(WORK ITEM): For each line of the data below that contains "green", return that line.

(Stored data)
━━━━

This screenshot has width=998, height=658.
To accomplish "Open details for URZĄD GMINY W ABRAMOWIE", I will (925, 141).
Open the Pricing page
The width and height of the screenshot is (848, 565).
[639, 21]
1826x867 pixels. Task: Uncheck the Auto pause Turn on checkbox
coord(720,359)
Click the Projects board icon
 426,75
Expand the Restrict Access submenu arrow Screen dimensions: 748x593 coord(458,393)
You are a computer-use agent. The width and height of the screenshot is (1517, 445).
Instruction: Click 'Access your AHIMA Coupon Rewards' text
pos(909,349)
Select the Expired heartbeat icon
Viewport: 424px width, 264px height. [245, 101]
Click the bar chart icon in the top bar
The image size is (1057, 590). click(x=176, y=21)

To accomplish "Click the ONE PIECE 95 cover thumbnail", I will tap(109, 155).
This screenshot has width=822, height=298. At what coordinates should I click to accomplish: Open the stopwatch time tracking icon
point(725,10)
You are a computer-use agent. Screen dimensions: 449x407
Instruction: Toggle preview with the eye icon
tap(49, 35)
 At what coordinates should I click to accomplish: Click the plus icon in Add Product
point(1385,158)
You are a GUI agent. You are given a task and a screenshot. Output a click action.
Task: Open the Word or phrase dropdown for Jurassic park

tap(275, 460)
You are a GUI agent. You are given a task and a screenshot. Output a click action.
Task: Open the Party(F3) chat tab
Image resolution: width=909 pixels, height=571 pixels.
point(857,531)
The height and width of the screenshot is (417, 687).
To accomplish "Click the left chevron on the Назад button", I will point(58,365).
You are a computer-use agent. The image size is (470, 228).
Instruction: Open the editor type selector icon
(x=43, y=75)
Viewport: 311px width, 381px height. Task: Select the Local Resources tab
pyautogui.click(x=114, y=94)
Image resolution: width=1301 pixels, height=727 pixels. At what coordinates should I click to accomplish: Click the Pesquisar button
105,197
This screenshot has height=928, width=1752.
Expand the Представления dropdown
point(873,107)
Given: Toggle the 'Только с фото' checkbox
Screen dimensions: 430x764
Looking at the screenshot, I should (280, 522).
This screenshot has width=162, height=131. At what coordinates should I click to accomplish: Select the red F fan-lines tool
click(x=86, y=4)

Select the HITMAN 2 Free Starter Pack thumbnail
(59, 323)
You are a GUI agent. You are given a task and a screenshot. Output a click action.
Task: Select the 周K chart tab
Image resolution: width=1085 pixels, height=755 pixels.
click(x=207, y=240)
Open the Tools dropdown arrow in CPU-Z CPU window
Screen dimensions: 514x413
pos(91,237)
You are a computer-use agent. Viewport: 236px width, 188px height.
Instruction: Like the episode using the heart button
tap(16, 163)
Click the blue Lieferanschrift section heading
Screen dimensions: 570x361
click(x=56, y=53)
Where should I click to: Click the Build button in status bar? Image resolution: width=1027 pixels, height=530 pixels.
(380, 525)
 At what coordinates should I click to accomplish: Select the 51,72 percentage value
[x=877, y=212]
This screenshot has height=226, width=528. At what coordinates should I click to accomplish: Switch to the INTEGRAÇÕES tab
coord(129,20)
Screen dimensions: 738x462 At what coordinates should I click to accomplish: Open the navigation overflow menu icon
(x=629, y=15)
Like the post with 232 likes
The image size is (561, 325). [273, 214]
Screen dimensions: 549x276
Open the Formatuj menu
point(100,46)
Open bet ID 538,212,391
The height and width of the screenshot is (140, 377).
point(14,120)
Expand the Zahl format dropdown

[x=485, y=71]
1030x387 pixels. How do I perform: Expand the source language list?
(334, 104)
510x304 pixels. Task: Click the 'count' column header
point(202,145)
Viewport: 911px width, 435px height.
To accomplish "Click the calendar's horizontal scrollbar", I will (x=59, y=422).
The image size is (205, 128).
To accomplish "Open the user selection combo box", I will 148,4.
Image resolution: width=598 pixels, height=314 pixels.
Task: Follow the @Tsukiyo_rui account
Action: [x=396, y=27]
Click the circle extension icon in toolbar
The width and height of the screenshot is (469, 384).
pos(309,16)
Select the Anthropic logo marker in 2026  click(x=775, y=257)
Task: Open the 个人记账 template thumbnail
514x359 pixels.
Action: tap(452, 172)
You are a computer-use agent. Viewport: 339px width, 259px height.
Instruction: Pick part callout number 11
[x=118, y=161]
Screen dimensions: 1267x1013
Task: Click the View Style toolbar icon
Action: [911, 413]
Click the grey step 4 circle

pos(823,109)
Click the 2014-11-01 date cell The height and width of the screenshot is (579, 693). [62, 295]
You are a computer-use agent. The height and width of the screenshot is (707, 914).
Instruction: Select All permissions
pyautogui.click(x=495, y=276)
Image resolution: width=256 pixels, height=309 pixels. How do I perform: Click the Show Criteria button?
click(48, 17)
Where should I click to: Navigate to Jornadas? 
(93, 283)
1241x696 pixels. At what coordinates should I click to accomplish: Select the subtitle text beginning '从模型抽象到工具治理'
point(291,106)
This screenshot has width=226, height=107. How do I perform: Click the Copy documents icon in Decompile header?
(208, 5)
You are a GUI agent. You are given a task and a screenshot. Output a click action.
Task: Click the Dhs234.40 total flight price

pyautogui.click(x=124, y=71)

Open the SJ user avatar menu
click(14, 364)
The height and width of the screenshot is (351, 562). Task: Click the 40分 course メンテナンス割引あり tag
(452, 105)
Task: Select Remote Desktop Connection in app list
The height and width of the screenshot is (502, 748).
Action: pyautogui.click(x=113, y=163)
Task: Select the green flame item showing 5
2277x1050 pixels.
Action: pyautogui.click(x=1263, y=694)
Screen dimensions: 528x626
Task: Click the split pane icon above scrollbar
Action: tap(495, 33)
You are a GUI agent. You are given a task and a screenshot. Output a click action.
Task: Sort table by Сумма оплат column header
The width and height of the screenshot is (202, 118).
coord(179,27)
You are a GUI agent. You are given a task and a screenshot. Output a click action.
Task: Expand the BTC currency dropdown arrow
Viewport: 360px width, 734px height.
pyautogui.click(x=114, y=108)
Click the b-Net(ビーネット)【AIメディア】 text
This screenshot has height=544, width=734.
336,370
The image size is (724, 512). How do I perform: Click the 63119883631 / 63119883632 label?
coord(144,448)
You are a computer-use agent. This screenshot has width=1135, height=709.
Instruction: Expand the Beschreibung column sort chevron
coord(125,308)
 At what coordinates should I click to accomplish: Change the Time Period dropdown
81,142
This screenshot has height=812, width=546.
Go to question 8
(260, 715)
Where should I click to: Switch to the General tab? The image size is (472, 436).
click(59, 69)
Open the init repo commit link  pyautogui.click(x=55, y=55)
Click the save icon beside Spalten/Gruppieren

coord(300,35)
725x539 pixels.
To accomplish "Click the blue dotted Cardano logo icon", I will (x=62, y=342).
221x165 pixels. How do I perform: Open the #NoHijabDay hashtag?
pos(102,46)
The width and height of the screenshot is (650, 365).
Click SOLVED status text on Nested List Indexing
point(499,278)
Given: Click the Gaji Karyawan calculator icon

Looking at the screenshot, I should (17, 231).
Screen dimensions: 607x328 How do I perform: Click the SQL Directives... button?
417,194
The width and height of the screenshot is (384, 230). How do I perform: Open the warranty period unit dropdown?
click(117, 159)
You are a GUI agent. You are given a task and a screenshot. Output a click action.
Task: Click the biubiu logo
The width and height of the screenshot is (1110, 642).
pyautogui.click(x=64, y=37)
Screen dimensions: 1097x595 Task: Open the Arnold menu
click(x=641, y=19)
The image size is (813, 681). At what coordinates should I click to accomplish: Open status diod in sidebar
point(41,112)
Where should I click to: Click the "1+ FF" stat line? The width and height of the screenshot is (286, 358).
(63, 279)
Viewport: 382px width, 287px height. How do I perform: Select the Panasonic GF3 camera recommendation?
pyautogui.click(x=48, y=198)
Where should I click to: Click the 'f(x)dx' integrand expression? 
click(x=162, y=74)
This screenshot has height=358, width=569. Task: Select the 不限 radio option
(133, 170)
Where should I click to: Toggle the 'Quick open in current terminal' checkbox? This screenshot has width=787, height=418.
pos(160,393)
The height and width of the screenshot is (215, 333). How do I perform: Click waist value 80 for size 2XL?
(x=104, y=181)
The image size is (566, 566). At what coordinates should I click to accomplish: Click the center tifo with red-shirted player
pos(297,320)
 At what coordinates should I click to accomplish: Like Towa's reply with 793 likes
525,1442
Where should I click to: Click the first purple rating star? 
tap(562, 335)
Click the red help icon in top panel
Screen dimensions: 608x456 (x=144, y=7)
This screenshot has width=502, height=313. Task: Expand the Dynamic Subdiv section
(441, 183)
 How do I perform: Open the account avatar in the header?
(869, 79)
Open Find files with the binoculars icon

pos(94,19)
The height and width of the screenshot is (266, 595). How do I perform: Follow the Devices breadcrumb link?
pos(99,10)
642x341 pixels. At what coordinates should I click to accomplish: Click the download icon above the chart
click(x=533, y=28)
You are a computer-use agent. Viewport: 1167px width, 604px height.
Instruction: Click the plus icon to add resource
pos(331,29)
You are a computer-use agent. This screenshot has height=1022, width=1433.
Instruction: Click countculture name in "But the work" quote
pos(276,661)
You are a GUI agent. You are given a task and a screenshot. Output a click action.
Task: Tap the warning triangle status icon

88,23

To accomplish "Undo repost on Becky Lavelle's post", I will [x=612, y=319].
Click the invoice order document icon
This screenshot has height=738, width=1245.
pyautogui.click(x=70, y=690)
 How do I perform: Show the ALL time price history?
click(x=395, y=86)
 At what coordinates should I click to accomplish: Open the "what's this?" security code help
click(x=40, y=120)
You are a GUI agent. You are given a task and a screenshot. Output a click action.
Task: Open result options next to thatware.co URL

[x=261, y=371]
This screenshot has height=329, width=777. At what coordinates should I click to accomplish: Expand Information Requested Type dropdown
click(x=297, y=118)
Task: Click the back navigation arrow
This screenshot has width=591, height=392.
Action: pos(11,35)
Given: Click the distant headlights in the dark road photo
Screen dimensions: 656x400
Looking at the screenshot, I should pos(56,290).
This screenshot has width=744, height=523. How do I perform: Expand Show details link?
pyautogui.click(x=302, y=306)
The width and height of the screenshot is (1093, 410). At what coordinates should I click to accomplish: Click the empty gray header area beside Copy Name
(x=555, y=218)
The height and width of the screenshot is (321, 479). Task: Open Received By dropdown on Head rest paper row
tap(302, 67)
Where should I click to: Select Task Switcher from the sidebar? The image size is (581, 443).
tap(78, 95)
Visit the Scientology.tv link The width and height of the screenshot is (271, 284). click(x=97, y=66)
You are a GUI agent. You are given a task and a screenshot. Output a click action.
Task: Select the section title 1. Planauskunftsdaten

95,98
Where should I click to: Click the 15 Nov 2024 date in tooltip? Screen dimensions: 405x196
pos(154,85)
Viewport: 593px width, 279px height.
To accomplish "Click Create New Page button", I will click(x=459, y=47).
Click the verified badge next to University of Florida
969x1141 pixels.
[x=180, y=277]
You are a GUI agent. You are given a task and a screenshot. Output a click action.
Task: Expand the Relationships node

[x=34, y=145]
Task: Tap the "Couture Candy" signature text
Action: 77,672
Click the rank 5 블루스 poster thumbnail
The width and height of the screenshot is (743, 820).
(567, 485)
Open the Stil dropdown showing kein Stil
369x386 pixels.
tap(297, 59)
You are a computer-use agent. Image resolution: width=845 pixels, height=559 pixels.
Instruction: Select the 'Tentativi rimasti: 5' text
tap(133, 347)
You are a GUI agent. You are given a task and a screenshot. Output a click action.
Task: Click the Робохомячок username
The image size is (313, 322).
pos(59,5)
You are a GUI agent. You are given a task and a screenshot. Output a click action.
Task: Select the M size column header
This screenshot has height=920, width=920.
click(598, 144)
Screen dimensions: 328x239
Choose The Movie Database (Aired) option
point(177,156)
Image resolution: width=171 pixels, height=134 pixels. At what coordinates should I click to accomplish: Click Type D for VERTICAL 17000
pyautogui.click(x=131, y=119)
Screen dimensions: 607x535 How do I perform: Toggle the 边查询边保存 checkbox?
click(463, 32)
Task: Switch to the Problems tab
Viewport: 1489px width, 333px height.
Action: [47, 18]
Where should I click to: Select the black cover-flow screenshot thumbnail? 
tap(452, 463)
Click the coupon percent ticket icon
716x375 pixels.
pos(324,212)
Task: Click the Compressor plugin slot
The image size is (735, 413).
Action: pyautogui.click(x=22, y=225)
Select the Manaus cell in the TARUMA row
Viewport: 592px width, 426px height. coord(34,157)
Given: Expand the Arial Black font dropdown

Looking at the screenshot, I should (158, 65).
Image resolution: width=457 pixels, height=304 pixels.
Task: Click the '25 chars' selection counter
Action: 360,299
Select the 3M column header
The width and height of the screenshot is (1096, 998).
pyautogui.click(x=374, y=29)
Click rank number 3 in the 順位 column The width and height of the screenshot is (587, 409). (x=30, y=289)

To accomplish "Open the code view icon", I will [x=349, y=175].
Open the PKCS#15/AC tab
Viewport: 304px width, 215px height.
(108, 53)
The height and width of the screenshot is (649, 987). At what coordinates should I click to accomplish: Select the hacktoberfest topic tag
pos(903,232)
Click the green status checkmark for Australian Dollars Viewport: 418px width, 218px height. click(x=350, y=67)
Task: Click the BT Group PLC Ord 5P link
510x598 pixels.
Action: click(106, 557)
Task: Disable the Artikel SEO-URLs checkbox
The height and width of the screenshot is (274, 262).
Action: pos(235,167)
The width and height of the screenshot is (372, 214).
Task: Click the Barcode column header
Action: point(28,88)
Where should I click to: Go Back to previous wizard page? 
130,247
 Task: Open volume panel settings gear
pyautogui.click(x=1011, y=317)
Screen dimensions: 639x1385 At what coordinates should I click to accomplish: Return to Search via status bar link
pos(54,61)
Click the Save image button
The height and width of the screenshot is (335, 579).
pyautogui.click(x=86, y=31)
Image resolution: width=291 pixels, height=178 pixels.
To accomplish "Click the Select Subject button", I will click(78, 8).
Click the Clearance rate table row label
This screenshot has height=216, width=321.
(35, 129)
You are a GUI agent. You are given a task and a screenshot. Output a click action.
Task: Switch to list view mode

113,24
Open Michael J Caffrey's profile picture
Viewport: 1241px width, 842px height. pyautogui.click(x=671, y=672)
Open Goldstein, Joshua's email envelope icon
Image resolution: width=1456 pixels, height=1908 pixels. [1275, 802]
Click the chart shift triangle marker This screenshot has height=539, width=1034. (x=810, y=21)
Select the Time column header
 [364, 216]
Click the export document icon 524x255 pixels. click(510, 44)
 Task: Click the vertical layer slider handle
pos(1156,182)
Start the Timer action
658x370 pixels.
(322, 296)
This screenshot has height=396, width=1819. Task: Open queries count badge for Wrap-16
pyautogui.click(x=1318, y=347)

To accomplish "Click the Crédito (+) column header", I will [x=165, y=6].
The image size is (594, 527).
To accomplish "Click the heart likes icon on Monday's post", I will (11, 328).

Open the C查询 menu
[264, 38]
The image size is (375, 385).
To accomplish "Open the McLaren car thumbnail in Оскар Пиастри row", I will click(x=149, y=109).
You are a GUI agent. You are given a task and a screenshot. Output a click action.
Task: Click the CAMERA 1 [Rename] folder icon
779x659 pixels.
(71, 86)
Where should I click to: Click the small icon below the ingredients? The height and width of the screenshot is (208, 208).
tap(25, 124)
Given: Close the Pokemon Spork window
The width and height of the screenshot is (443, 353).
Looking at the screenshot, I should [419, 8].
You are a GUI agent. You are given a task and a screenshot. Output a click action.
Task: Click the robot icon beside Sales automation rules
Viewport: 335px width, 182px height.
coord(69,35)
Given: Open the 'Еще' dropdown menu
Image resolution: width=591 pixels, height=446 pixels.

━━━━

(RESPONSE):
Task: Select the green flame item showing 5
Click the green status checkmark for Australian Dollars Viewport: 418px width, 218px height. click(x=350, y=67)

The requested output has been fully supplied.